[LeetCode] Spiral Matrix II

Problem Statement (link):

Given an integer n, generate a square matrix filled with elements from 1 to n2 in spiral order.
For example,
Given n = 3,
You should return the following matrix:

[
 [ 1, 2, 3 ],
 [ 8, 9, 4 ],
 [ 7, 6, 5 ]
]

Analysis:
This problem is exactly the opposite of Spiral Matrix I, where we peel off the matrix layer by layer. Here, we need to construct the matrix following the same spiral traverse. We use recursion to add layers to matrix from outer layer to inner layers.

The complexity of the algorithm is O(n^2), where n is the given number - largest edge length.

Code:

class Solution {
public:
    vector<vector<int> > generateMatrix(int n) {
        vector<vector<int> > mat;
        if (n==0) return mat;
        // construct the matrix
        for (int i=0; i<n; i++)
            mat.push_back(vector<int> (n));
        recur(mat, 1, 0, n);
        return mat;
    }

    // start - start int value of current recursion
    // rec - current number of recursions
    void recur(vector<vector<int> >& mat, int val, int rec, int n) {
        if (val>pow(n,2)) return;
        int l=n-2*rec; // current edge length

        for (int i=rec; i<l+rec; i++)
            mat[rec][i]=val++;
        for (int i=rec+1; i<l+rec; i++)
            mat[i][l+rec-1]=val++;
        for (int i=l+rec-2; i>=rec; i--)
            mat[l+rec-1][i]=val++;
        for (int i=l+rec-2; i>rec; i--)
            mat[i][rec]=val++;

        recur(mat, val, rec+1, n);
    }
};

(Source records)
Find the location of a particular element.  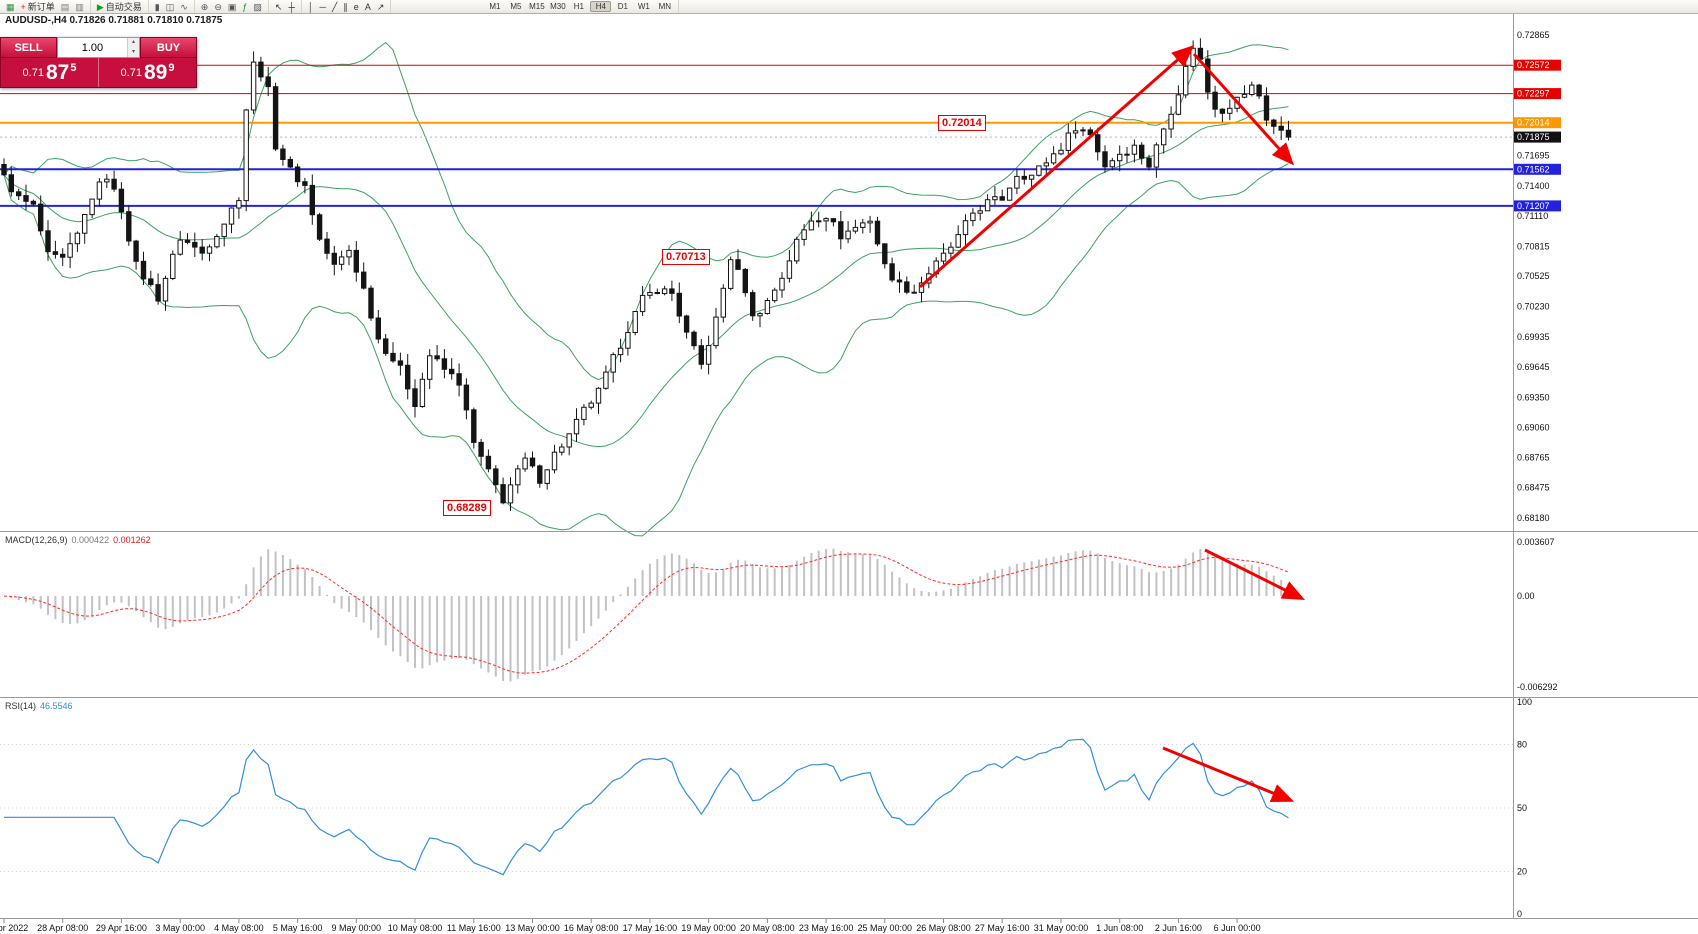

volume-spinner: ▴ ▾ is located at coordinates (132, 48).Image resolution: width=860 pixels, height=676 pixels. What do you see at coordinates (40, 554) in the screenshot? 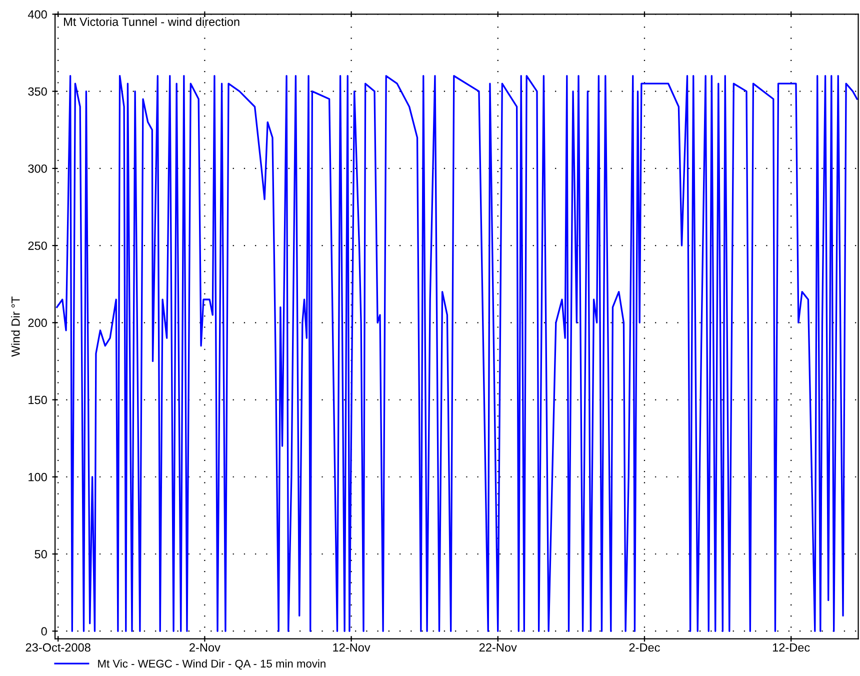
I see `y-tick-label: 50` at bounding box center [40, 554].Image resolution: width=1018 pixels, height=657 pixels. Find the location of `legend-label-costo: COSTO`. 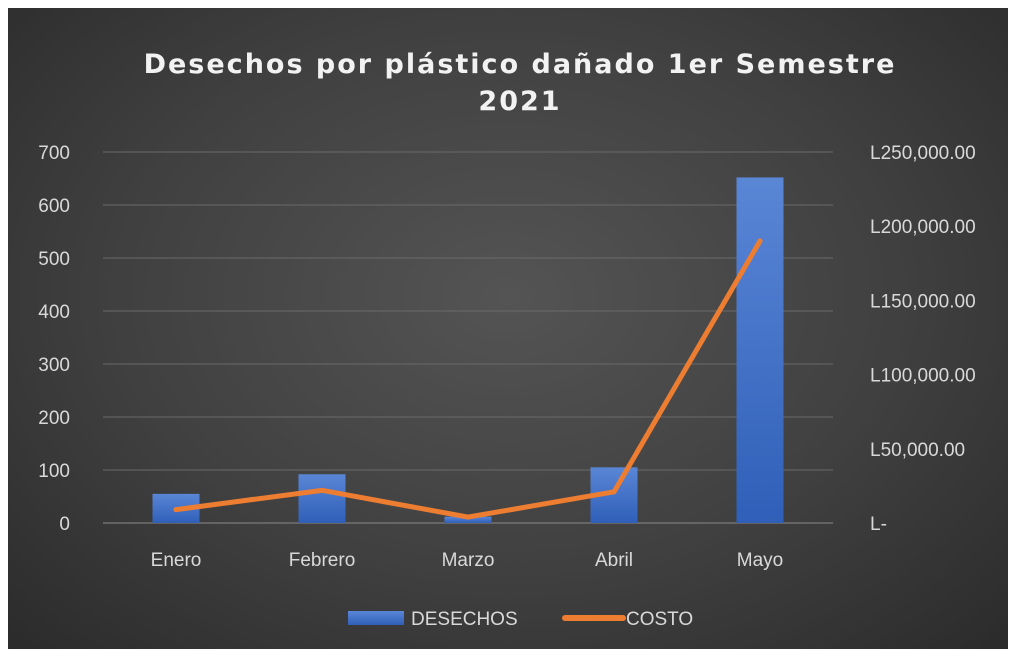

legend-label-costo: COSTO is located at coordinates (660, 620).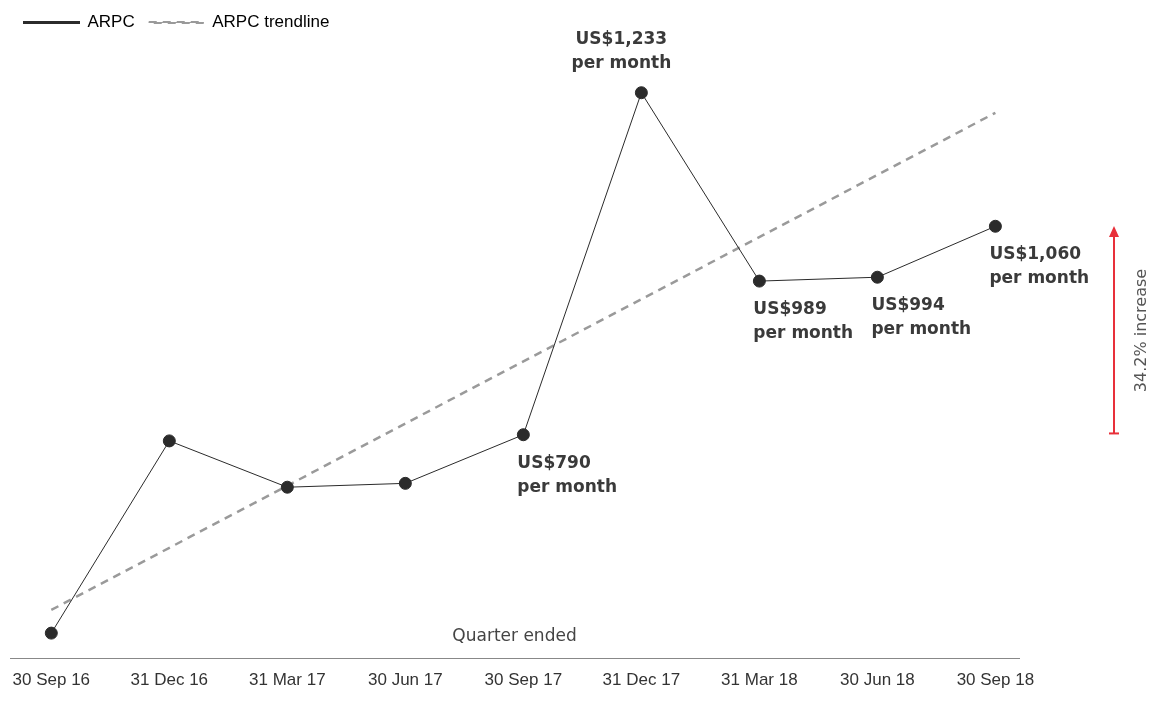 This screenshot has height=713, width=1169. I want to click on legend-label: ARPC, so click(111, 22).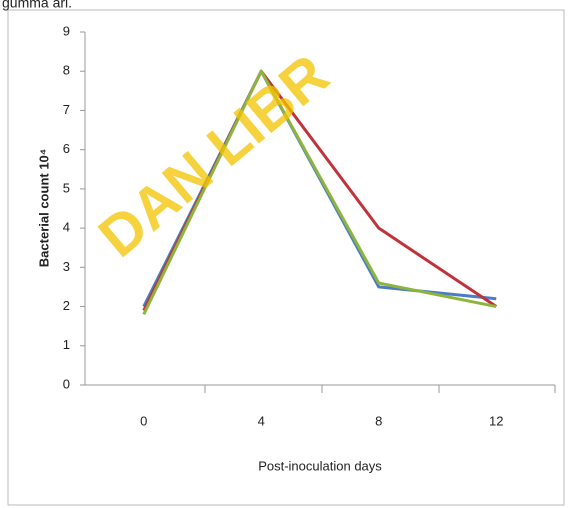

= REQUIREMENT =
Return the passage from "Given an integer n, generate" up to and including "to inner layers.", copied word for word from the Spiral Matrix II write-up above.

= RESULT OF THE EXERCISE =
Given an integer n, generate a square matrix filled with elements from 1 to n2 in spiral order.
For example,
Given n = 3,
You should return the following matrix:

[
 [ 1, 2, 3 ],
 [ 8, 9, 4 ],
 [ 7, 6, 5 ]
]

Analysis:
This problem is exactly the opposite of Spiral Matrix I, where we peel off the matrix layer by layer. Here, we need to construct the matrix following the same spiral traverse. We use recursion to add layers to matrix from outer layer to inner layers.